2. The complex electromechanical system fault detection method based on the causal graph attention neural network of claim 1, wherein: the causal path constraint in step S11 refers to determining the variable X through the existing knowledge i And X j With or without direct causal relationship between them, i.e. constraint causal graph node X i And X j Whether an edge exists between the two; causal directional constraint refers to the determination of variable X through prior knowledge i Is to cause a variable X j Cause, i.e. constraint causal graph node X i Is X j Ancestor node of.
3. The complex electromechanical system fault detection method based on the causal graph attention neural network of claim 1, wherein: the constraint-based cause and effect discovery algorithm in step S13 is specifically a PC algorithm.

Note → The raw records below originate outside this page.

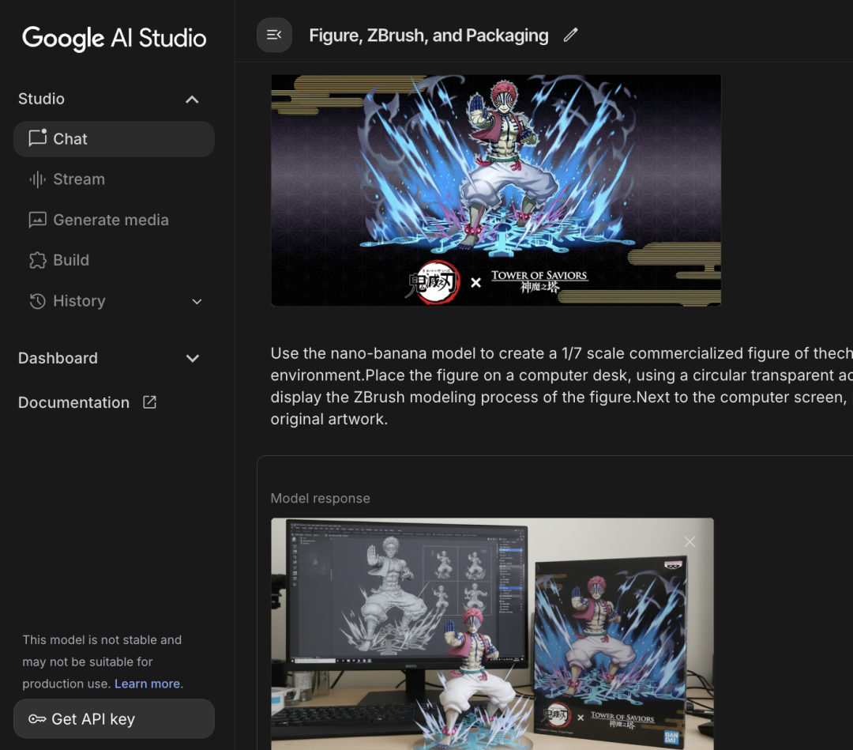Select Dashboard in the sidebar

[x=58, y=358]
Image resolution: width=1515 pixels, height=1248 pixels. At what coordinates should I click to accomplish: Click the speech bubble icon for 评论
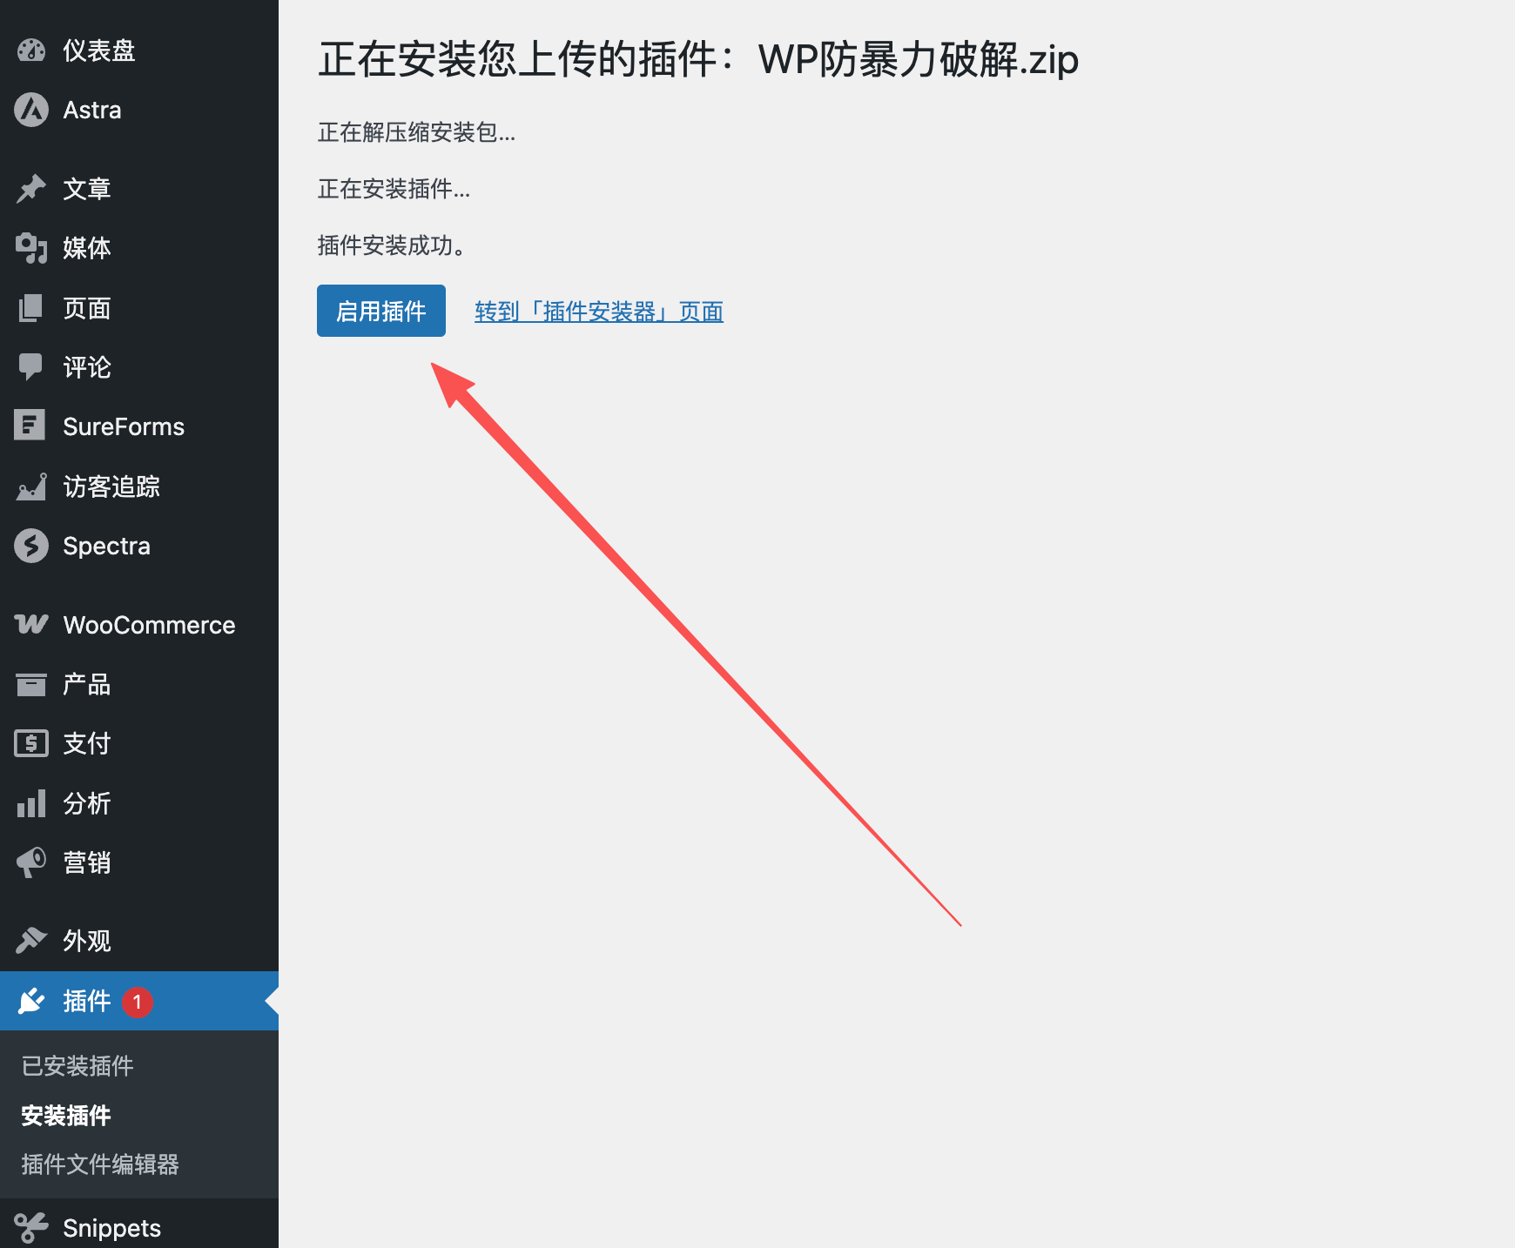[31, 367]
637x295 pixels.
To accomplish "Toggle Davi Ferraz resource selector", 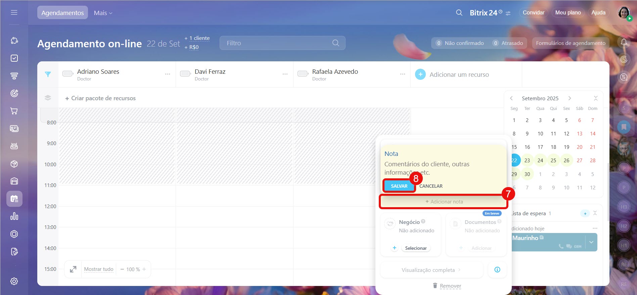I will 185,74.
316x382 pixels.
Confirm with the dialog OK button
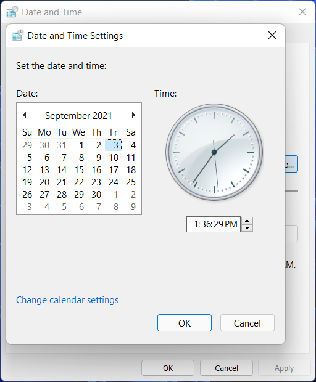click(185, 323)
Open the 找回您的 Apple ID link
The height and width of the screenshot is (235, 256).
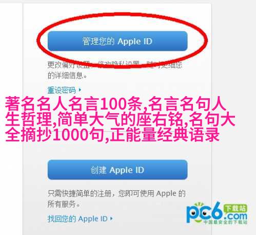pyautogui.click(x=77, y=219)
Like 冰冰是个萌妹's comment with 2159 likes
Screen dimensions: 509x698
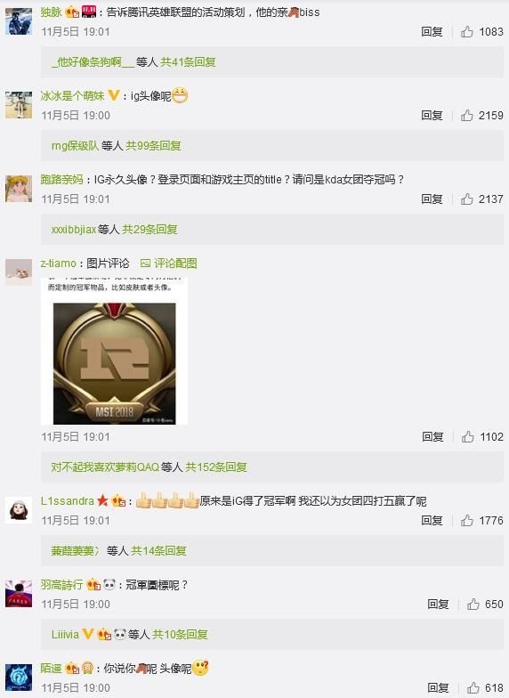466,116
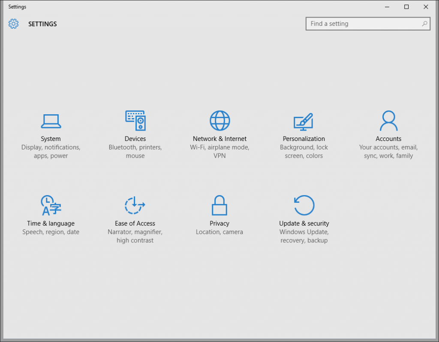The height and width of the screenshot is (342, 439).
Task: Open Update & security via circular-arrow icon
Action: [x=304, y=205]
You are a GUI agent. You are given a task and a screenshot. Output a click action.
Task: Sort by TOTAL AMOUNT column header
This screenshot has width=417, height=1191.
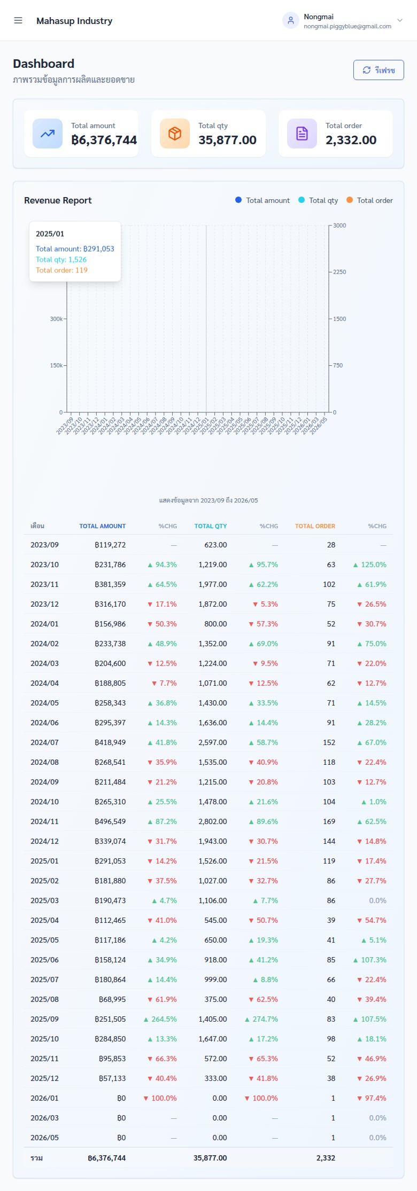tap(103, 526)
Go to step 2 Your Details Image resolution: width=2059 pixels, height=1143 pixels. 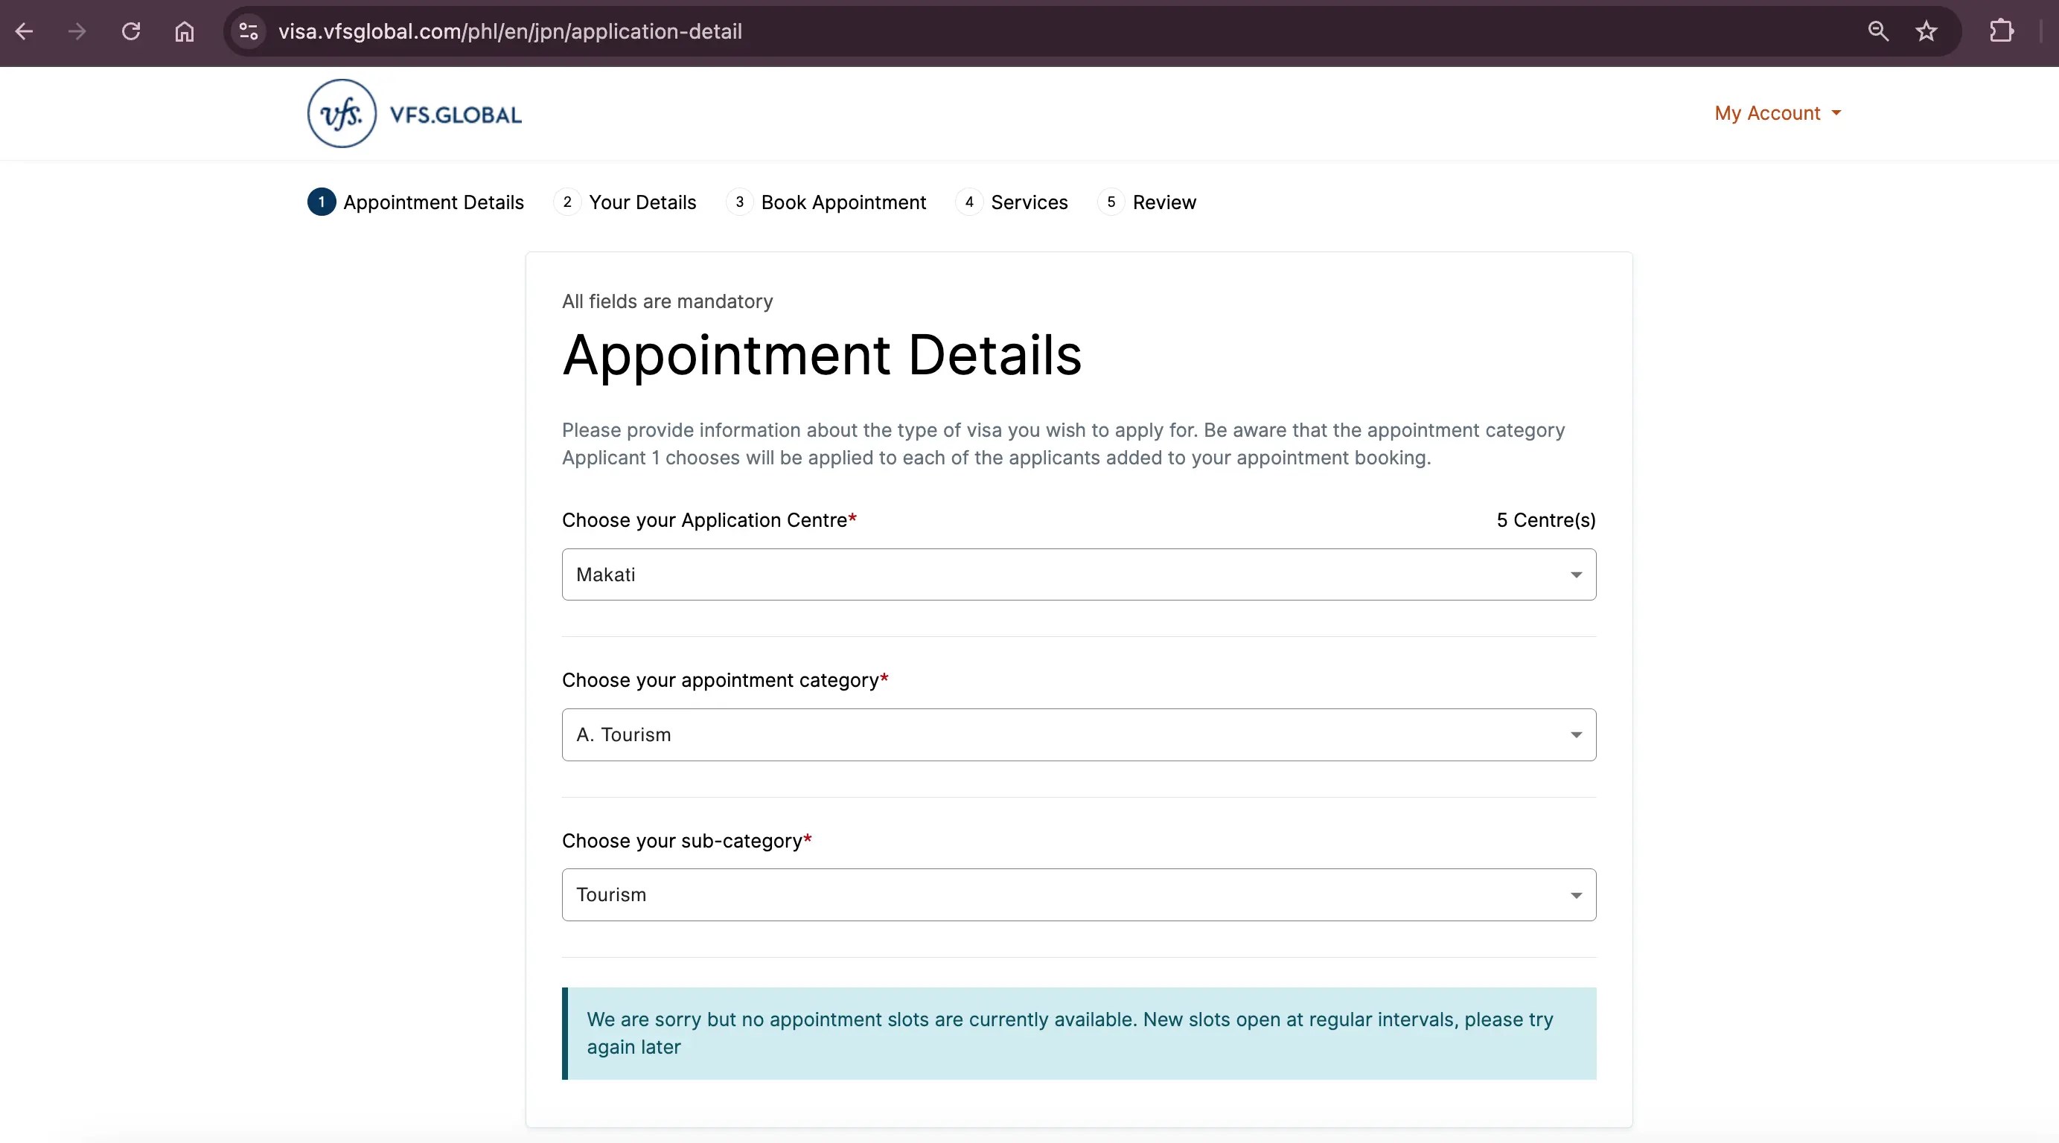tap(626, 202)
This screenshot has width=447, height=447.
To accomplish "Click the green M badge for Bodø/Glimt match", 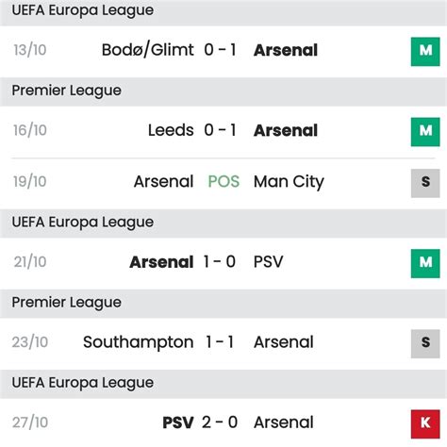I will click(425, 52).
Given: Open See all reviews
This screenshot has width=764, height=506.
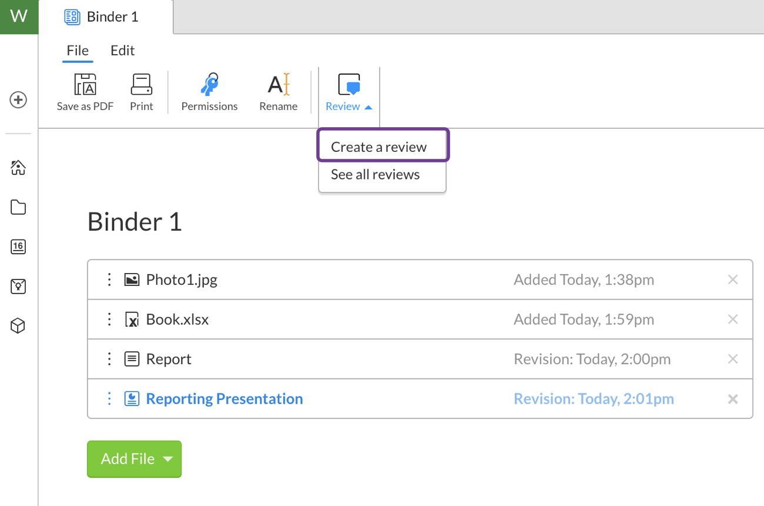Looking at the screenshot, I should 375,174.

4. The complex electromechanical system fault detection method based on the causal graph attention neural network of claim 1, wherein: step S4, in the model training process, the loss function of the model comprises two parts: namely, the cross entropy CE loss sum of the model output fault detection result and the real resultThe IOSS loss of the independent support score obtained by calculating the characteristics of the model extraction nodes is represented by the formula (4), the calculation formula of the cross entropy is represented by the formula (5), the total loss of the model training is represented by the formula (5), and the causal separability of the characteristics extracted by each node can be improved by calculating the independent support score as the constraint, so that the problem of excessive smoothness is relieved, and the performance of the characteristic extraction of each node is improved ij And p ij Respectively representing a real system state and a predicted system state, wherein alpha is a balance coefficient of two losses;
L=L CE +αIOSS (5)
wherein L is CE For cross entropy loss, L is the loss function of model training.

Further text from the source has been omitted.